• EXCERPT PROVIDED:
....................
Any docker experts here?

gonewest81815:02:08

What’s the question?

qqq16:02:17

I'm reading: https://github.com/allenai/allennlp/blob/master/LICENSE Is Apache basically MIT/BSD ? I.e. I can modify + distribute, without releasing the source code ?

qqq16:02:19

@rauh: is the code for Detroit / Panama avaialble anywhere?

rauh16:02:47

@qqq Idk, I haven't looked actually

qqq16:02:10

@bronsa: newb question: do I just apt-get install openjdk-9, and I get get panama ... or do I have to custom compile my own jdk from that source tree ?

bronsa16:02:26

the latter

qqq16:02:31

well, if it's updated 4 months ago, I robably have to compile from source

qqq16:02:33

got it; thanks;

martinklepsch16:02:41

Can anyone tell me how to get from

--> digitalocean: A snapshot was created: 'cljdoc-2018-02-01T15:03:20Z' (ID: 31405797) in regions ''
to
31405797
i.e. the number in (ID: XXXXXXX) using unix utilities? My unix fu is failing me 😔

qqq16:02:09

sed "s/.(ID: \([0-9]\)).*/\1/"
....................
• WRITTEN REQUEST 1: Can you quote, word for word, the part of the chat log that opens with the words containing "qqq16:02:19" and closes with "source tree ?"?
• WRITTEN REQUEST 2: Could you continue the chat log, picking up after its final message?
The records below come from a separate, unrelated source.

• SUPPLIED DATA:
....................
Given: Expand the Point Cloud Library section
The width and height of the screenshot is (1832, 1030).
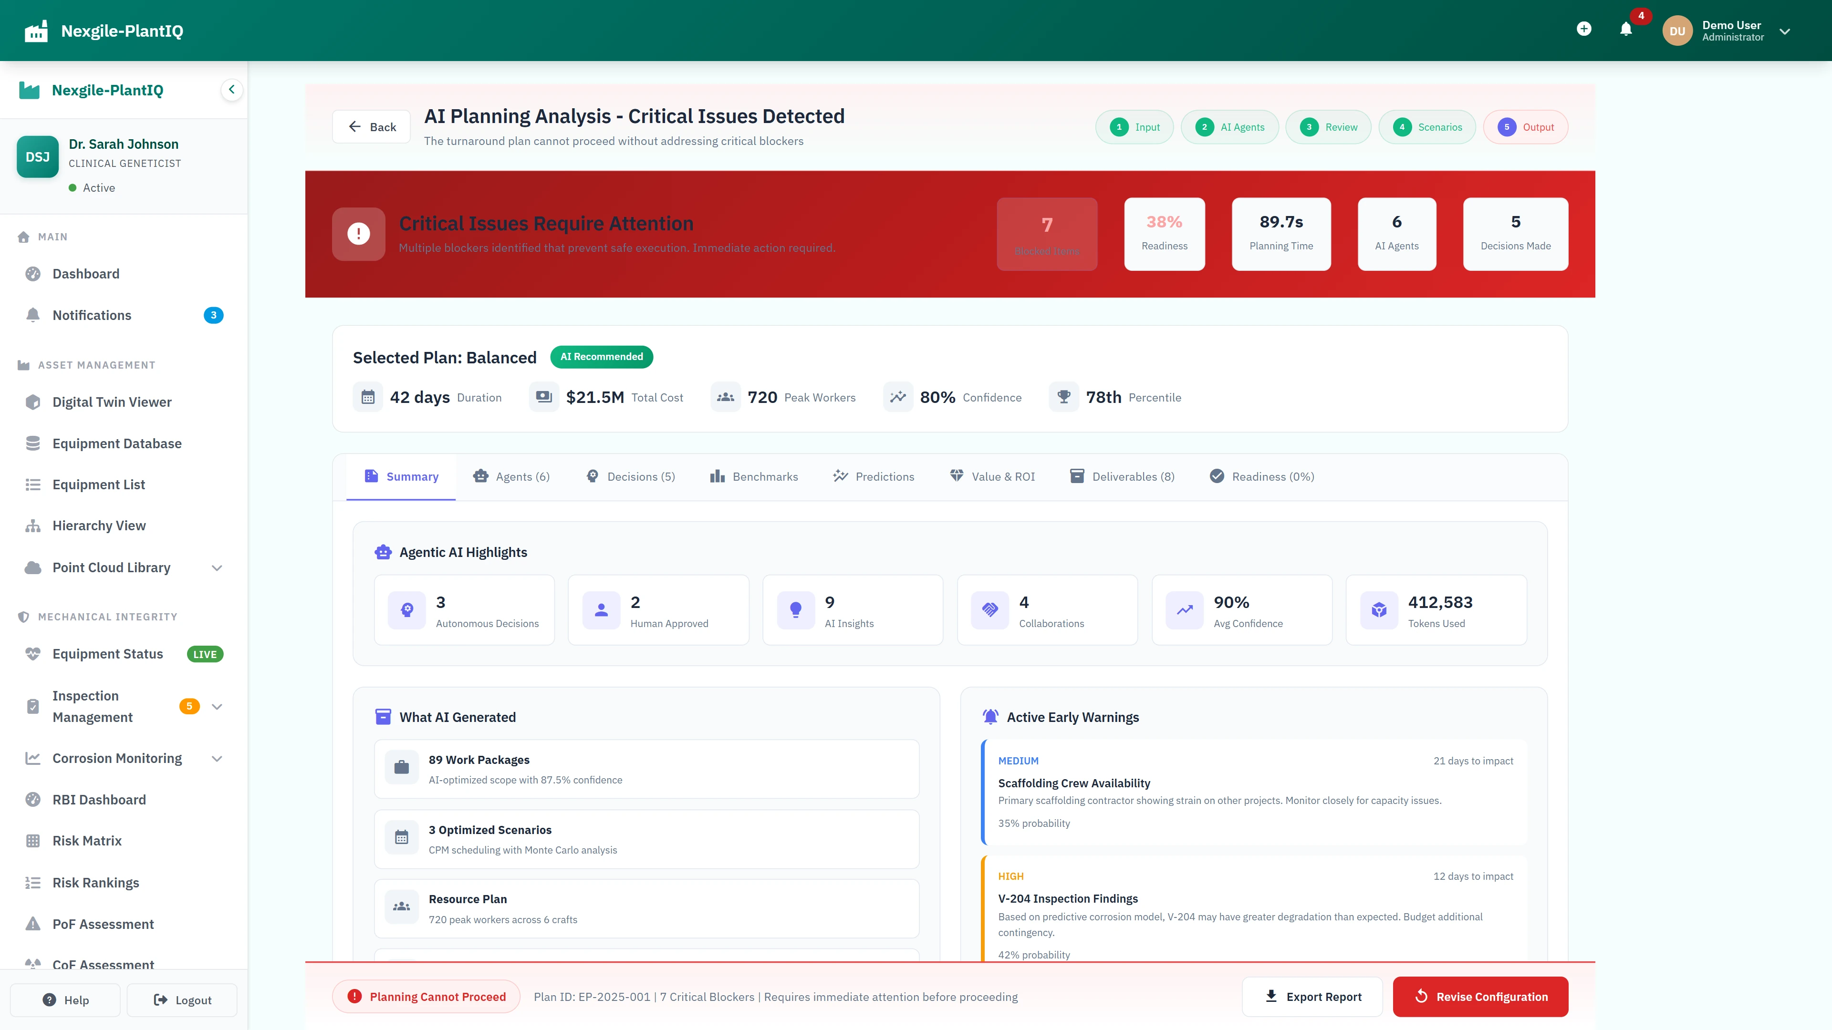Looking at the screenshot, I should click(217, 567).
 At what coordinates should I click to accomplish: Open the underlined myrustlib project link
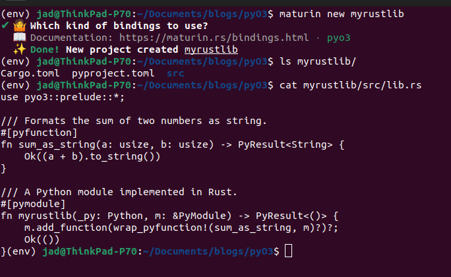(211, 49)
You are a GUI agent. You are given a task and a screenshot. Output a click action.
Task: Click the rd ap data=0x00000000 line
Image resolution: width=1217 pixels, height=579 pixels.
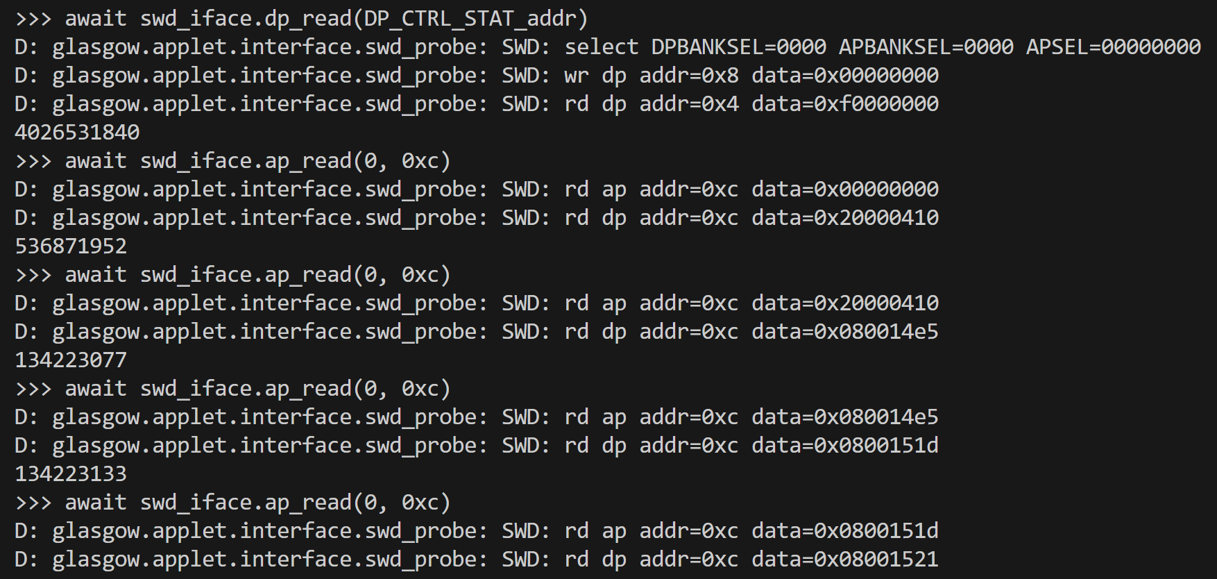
....................
• WRITTEN RESPONSE 1:
qqq16:02:19

@rauh: is the code for Detroit / Panama avaialble anywhere?

rauh16:02:47

@qqq Idk, I haven't looked actually

qqq16:02:10

@bronsa: newb question: do I just apt-get install openjdk-9, and I get get panama ... or do I have to custom compile my own jdk from that source tree ?

• WRITTEN RESPONSE 2:
qqq16:02:28

there are .star there which have been turned into bold text: @martinklepsch

martinklepsch16:02:22

@qqq nice, that works

martinklepsch16:02:40

I’m super confused about the escaping of parens though 😄

martinklepsch16:02:49

but it’s fine — it works 👍 thanks 🙌

qqq16:02:05

iirc, \([0-9]*\) just says: capture the [0-9]* as a group, then we can refer to it later, where \0 is the entire matched string, and \1 is the 'first' \(...\)... or something like that

martinklepsch16:02:40

thanks for the explanation @qqq makes a bit more sense now 😅

mnzt16:02:27

@martinklepsch Here's a handy website w/ an example to break the regexp down https://regex101.com/r/yASXWa/1

martinklepsch16:02:16

@mnzt thanks! Although in this case the regex wasn’t really the issue, I just couldn’t figure out how to feed it to grep/sed/whatnot 😄

qqq16:02:12

The way I learned how to use sed is: 1. learn VIM 2. turns out sed uses the same regexps as far as I can tell 🙂

martinklepsch17:02:40

Do you do this in VIM: \( when you refer to a regex group? This is mainly what tripped me up

chris17:02:59

they both use ed style regex

chris17:02:09

which is what grep uses too

chris17:02:37

which is also basically the last time anyone agreed on a regex style

martinklepsch17:02:16

Hm, so now I need to write the matched result to a file but without a trailing newline

martinklepsch17:02:59

tr -d ‘\n’

chris17:02:16

sed s/\n$//g

martinklepsch17:02:20

actually this seems to work I just didn’t see the newline characters in my terminal

chris17:02:16

tr will delete every newline, sed will just delete the ones at the end

chris17:02:26

it just depends on what you want

martinklepsch17:02:17

@chris actually it seems that sed 's/\n$//g' does not delete the newline on my system (OS X)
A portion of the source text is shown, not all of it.